Lambert the Sheepish Lion

Lambert the Sheepish Lion
Directed by Jack Hannah
Produced by Walt Disney
Story by Bill Peet
Narrated by Sterling Holloway
Voices by Sterling Holloway
June Foray
Stan Freberg
Music by Joseph Dubin
Studio Walt Disney Productions
Distributed by RKO Radio Pictures
Release date(s) 8 February 1952
Color process Technicolor
Running time 8 minutes 15 seconds
Country United States
Language English

Lambert the Sheepish Lion is a Disney animated short film that was released in 1952. It was directed by Jack Hannah.

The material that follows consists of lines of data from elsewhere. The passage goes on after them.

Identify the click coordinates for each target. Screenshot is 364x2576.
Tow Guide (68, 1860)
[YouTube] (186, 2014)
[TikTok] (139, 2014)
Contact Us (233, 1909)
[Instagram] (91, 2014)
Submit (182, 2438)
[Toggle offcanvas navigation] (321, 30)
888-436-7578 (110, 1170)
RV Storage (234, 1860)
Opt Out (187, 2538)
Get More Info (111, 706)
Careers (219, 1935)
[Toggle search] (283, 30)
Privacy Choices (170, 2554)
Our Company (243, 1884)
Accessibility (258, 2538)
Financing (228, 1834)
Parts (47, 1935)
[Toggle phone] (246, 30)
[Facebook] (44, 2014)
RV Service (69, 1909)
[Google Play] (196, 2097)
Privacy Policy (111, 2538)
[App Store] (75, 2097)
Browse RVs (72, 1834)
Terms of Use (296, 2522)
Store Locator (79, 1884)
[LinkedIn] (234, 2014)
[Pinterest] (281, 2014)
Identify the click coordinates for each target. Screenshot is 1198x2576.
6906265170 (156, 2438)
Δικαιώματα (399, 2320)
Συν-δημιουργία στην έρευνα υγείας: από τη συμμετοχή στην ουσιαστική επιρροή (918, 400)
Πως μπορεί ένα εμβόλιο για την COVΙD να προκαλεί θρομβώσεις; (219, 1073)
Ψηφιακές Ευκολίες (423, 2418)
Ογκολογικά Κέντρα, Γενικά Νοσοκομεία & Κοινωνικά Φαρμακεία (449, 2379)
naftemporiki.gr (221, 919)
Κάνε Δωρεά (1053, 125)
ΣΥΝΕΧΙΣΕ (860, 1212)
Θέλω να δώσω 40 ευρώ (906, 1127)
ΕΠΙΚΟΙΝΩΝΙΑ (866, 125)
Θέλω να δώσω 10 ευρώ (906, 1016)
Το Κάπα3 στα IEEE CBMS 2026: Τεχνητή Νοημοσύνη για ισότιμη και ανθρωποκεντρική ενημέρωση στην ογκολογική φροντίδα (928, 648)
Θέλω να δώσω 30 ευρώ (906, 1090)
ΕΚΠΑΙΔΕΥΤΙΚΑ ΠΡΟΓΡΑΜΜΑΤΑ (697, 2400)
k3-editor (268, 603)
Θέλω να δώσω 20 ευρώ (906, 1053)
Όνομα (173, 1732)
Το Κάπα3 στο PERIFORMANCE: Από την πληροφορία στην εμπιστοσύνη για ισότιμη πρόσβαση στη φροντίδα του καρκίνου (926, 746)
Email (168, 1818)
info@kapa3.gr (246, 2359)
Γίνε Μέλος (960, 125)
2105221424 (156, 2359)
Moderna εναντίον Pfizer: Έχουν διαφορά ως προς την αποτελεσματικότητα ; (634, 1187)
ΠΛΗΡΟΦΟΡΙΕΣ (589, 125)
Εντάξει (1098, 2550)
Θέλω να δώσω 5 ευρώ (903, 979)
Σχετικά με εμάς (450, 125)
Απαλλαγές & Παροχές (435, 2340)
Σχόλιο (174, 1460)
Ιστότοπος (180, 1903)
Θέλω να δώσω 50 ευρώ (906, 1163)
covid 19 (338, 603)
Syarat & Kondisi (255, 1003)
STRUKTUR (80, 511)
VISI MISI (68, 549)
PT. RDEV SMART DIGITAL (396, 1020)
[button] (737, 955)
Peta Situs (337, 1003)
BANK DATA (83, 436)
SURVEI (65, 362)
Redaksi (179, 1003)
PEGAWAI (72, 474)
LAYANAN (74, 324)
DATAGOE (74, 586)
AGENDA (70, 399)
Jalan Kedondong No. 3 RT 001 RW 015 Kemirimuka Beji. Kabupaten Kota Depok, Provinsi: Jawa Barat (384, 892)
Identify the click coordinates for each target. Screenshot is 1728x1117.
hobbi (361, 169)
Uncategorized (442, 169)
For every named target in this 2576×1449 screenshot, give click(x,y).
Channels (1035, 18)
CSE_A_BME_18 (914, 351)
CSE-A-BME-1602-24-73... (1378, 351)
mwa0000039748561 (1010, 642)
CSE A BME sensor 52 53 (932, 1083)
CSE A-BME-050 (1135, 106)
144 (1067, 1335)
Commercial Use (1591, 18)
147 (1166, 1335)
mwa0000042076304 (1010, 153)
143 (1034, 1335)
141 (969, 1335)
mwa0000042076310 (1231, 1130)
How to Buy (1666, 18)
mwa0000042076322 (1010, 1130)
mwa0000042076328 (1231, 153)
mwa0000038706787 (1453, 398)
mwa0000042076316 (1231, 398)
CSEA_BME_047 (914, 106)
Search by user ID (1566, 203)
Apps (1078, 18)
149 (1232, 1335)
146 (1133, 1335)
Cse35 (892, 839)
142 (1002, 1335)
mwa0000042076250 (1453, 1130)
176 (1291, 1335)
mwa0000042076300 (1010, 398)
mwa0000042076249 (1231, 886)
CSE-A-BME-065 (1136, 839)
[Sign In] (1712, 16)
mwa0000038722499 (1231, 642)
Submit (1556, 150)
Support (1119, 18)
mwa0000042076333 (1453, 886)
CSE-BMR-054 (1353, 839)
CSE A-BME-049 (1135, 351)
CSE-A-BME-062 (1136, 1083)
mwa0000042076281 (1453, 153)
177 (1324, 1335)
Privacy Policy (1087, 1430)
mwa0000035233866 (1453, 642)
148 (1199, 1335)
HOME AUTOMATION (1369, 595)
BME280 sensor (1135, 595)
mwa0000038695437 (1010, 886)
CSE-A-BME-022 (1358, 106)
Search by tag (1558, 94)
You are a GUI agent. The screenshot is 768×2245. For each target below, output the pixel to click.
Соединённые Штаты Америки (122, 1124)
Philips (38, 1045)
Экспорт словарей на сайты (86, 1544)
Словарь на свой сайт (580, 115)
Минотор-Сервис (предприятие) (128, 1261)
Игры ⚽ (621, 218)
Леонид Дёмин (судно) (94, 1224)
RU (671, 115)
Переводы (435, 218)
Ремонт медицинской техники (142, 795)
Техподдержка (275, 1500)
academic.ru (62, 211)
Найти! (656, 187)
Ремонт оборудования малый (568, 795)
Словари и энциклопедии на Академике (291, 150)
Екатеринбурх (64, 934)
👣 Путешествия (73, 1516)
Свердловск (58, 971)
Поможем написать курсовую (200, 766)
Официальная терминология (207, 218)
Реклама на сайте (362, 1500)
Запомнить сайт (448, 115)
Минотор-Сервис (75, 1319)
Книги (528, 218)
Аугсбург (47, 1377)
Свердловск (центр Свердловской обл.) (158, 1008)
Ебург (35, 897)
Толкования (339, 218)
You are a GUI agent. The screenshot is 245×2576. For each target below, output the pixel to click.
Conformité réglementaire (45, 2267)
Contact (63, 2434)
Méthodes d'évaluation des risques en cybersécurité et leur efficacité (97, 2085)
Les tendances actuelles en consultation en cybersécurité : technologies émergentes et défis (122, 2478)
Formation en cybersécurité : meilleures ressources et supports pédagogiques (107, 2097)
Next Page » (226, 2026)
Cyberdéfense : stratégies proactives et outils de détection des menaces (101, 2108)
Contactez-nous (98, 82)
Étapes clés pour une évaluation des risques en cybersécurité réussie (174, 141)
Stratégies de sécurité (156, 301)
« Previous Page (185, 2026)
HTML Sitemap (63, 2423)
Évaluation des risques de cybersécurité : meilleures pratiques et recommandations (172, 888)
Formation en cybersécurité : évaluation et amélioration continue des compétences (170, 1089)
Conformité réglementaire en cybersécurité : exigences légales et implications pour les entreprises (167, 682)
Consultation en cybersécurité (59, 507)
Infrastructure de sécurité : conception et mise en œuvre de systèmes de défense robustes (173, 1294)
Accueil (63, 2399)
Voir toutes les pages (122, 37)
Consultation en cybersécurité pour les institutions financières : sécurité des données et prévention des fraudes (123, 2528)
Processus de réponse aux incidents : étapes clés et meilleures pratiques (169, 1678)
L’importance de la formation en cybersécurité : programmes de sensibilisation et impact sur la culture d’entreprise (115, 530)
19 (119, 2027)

The 8-minute film focuses on Lambert, a lion cub that is mistakenly left with a flock of sheep by a stork. Lambert lives his life thinking he is a sheep, but is ostracized by his peers for being and acting different until he is forced to defend the flock from an attack by a hungry wolf (which is the same one from the "Peter and the Wolf" segment from Make Mine Music). Thereafter, the now-adult Lambert is wholeheartedly accepted by the other sheep as one of the flock.

The voice of the narrator and the stork was provided by actor and Disney legend Sterling Holloway. Holloway also was the voice for the stork in Dumbo, in which the character plays a very similar role in the plot. Uncredited roles include June Foray, who made the sounds of the sheep, Lambert's sheep mother and Lambert's purrs and growls, and Stan Freberg, who voiced Lambert's only spoken line, "Mama!"

In 1952, the film was nominated for an Academy Award in the category "Best Short Subject, Cartoons" but lost to "The Two Mouseketeers", a Tom and Jerry cartoon which shared one of 7 Oscars for the Tom and Jerry series. A picture book adaptation for children was also released in the 1970s as part of the "Disney's Wonderful World of Reading" series.

The original print of the film was given as a gift to Emperor Hirohito of Japan because it was his favorite Disney cartoon.[1]

Home video and movie releases

The short was included as an extra on the 25th anniversary DVD release of The Fox and the Hound. It also aired as a prelude to Disney's The Lion King when originally released on the big screen in some countries. In the late 1980s it was seen on NBC television as a prelude to the network's prime-time airing of Dumbo, likely because of the presence of the stork character in both films.

References

  1. Smith, Dave. Disney A to Z: The Updated Official Encyclopedia, Hyperion, 1998.